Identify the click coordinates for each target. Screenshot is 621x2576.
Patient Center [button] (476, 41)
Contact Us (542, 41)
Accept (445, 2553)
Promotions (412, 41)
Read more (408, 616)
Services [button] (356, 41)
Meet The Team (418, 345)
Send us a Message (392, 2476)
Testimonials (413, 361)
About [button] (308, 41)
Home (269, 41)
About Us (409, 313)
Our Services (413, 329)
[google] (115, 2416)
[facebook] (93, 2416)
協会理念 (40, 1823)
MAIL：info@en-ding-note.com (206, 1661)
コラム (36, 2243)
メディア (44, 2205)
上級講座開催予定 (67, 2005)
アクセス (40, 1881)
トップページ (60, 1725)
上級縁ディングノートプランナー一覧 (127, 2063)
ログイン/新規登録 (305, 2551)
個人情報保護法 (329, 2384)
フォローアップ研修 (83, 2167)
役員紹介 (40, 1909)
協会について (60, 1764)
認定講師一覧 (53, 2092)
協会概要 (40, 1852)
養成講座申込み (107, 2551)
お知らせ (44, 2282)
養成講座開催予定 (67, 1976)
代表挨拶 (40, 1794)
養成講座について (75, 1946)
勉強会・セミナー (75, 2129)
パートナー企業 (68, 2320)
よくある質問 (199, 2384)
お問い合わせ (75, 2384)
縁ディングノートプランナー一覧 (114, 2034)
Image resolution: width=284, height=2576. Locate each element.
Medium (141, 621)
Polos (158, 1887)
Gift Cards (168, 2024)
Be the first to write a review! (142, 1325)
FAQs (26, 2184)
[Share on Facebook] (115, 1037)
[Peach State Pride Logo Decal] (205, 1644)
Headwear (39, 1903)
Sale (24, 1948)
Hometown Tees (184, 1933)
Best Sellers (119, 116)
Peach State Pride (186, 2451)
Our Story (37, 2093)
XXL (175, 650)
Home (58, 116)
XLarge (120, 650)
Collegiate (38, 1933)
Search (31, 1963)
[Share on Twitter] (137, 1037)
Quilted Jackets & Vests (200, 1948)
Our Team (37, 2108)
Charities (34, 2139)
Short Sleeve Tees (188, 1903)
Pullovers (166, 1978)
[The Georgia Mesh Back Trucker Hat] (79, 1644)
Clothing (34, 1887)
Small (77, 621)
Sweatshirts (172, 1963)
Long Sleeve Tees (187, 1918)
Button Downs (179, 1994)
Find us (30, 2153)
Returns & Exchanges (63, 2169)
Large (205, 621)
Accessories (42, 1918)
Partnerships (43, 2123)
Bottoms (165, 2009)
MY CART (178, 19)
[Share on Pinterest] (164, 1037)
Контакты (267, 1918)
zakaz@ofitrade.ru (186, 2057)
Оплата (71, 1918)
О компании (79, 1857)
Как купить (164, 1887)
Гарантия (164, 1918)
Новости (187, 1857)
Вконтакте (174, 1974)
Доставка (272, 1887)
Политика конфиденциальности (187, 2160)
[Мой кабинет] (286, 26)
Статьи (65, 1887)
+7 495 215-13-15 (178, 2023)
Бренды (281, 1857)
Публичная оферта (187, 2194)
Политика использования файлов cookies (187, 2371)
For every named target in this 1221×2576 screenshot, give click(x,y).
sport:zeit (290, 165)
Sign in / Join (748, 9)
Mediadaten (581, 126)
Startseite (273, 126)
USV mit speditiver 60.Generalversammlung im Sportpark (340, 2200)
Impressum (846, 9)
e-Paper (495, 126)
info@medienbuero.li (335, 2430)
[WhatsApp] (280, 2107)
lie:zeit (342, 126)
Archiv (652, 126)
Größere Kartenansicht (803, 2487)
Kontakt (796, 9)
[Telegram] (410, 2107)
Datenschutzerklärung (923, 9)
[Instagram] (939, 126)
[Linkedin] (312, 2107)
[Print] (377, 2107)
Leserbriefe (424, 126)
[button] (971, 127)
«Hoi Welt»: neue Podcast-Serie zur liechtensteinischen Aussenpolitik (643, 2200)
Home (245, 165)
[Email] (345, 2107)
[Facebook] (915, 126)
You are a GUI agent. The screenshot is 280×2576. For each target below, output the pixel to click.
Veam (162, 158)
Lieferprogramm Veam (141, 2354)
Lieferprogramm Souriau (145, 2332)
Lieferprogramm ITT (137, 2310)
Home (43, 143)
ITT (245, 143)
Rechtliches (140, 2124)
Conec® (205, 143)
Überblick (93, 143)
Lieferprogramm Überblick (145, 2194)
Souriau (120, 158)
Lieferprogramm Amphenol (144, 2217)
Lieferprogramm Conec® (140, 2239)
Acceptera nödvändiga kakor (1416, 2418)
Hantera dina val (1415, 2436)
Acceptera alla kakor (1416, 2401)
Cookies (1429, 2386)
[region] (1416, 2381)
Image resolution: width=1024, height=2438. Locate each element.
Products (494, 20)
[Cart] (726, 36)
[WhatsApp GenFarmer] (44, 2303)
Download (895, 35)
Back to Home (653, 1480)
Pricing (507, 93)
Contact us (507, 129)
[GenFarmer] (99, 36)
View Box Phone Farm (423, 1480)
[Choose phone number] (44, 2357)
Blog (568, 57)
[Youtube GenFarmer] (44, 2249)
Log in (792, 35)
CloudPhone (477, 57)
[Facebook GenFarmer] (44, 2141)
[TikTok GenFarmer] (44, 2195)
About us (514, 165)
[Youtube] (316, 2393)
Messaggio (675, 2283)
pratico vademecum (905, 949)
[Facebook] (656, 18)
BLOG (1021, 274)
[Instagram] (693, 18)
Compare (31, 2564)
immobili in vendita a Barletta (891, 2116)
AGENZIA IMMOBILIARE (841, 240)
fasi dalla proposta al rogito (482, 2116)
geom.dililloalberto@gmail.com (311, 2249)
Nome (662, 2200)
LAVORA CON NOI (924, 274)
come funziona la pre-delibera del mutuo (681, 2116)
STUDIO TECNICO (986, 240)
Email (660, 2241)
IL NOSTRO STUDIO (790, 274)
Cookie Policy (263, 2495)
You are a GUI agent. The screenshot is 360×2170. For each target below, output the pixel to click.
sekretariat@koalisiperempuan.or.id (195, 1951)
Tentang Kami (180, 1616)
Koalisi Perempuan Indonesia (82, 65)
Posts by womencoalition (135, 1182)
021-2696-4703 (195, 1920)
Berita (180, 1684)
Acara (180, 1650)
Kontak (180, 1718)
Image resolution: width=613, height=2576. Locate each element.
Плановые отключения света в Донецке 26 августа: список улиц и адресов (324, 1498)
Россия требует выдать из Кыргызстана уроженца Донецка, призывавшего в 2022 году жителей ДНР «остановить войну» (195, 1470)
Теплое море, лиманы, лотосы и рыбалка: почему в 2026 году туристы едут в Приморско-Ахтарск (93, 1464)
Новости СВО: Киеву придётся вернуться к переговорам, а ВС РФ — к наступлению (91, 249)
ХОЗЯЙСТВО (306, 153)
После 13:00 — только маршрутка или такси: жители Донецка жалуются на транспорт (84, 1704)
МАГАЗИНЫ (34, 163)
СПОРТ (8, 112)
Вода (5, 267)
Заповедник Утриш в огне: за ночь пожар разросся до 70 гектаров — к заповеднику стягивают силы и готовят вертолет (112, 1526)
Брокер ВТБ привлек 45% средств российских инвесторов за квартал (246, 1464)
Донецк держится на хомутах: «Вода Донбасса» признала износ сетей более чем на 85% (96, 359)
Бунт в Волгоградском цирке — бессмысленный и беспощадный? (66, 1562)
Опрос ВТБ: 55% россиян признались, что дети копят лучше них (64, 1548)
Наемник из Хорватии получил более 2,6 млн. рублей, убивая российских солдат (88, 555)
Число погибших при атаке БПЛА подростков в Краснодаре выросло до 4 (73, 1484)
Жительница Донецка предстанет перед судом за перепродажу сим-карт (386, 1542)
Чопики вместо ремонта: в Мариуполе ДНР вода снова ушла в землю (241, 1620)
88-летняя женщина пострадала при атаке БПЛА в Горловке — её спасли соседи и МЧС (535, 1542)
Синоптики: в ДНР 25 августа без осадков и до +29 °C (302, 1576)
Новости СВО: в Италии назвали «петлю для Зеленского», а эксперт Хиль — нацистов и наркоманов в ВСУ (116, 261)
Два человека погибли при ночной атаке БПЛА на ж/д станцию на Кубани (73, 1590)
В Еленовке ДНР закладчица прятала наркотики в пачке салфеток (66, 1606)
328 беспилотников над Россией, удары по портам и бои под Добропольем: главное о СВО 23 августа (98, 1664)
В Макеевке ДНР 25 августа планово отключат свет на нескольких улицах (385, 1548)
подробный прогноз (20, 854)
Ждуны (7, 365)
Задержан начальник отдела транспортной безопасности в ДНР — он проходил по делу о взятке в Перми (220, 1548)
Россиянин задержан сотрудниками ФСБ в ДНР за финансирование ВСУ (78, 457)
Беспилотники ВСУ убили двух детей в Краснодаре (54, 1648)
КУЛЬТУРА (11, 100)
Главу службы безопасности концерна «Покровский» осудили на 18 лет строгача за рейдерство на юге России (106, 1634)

** How to complete this task **
Looking back over the data above, restate word for word the lines that begin at the line with "Донецк держится на" and end at the line with "Новости СВО: в", inclusive.

** Exercise answer **
Донецк держится на хомутах: «Вода Донбасса» признала износ сетей более чем на 85% (96, 359)
Бунт в Волгоградском цирке — бессмысленный и беспощадный? (66, 1562)
Опрос ВТБ: 55% россиян признались, что дети копят лучше них (64, 1548)
Наемник из Хорватии получил более 2,6 млн. рублей, убивая российских солдат (88, 555)
Число погибших при атаке БПЛА подростков в Краснодаре выросло до 4 (73, 1484)
Жительница Донецка предстанет перед судом за перепродажу сим-карт (386, 1542)
Чопики вместо ремонта: в Мариуполе ДНР вода снова ушла в землю (241, 1620)
88-летняя женщина пострадала при атаке БПЛА в Горловке — её спасли соседи и МЧС (535, 1542)
Синоптики: в ДНР 25 августа без осадков и до +29 °C (302, 1576)
Новости СВО: в Италии назвали «петлю для Зеленского», а эксперт Хиль — нацистов и наркоманов в ВСУ (116, 261)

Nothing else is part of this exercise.